An interesting part of Jack’s story comes from the analysis of his ideas about women and sex. At the beginning of the movie, we see him holding a catalog that looks like a porn magazine and instead we see that it’s an Ikea ad. Jack, by fulfilling his psychological desires by buying things, suppressed his sexual urges and became celibate. When he creates Tyler, he is finally able to release his pent-up sexual frustration and release the desires of his identity. But when Jack lets this genie out of the bottle, sexual conquest isn’t the least of Tyler’s desires. Freud also believed that our drive toward destruction would arise when the conventions of society were stripped away, and this is exactly what happens in the case of Tyler, who wished to destroy the consumerism that has prevented Jack from acting on his primitive impulses. natural.

Tyler’s actions suggest that destruction may also be evolutionary, as evidenced by his comment that “only when we lose everything do we have the power to do anything.” By destroying Jack’s possessions, he feels he has freed him, but it is also important to understand what Jack can do now. It’s interesting to consider Tyler’s advice that “self-improvement is masturbation, but self-destruction is where it’s at.” Has Jack found redemption by freeing himself? “This all has something to do with a woman named Marla Singer.”

So is love the salvation of Jack? This is certainly a hypothesis. At the end of the movie, when Jack destroys Tyler, we see two things. One, the towers of consumerism collapsing, and two, him joining hands with Marla in perhaps their first moment of true intimacy. Perhaps this suggests that Jack has destroyed the power of his addiction to consumerism at the same time that he understands that there was a drive in the human instinct more powerful than simple sex.

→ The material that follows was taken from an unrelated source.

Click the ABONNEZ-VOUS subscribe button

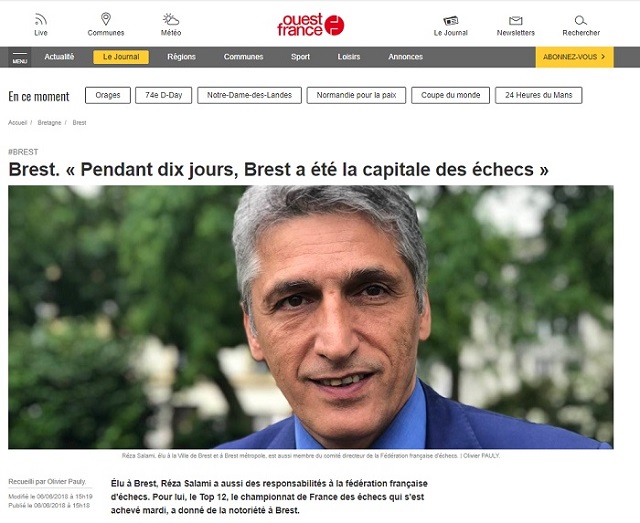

So is that the message of Fight Club? That love can be the redeeming force that frees us from our ties? I think this is a likely explanation. While as a viewer I particularly enjoyed seeing Tyler/Jack break free from the bondage of consumer addiction, we still get Jack’s comment that “this all has something to do with a woman named Marla Singer.” The nature of the psyche is such that the defenses of the ego are not removed without being replaced by another force to protect the ego. In Jack’s case, by killing Tyler, he has freed himself from his dissociation and unified the forces within him on one front. Bringing down the towers exorcises the demonic forces of consumerism that have been filling Jack’s empty self, and he is now free to live through the redemptive powers of love.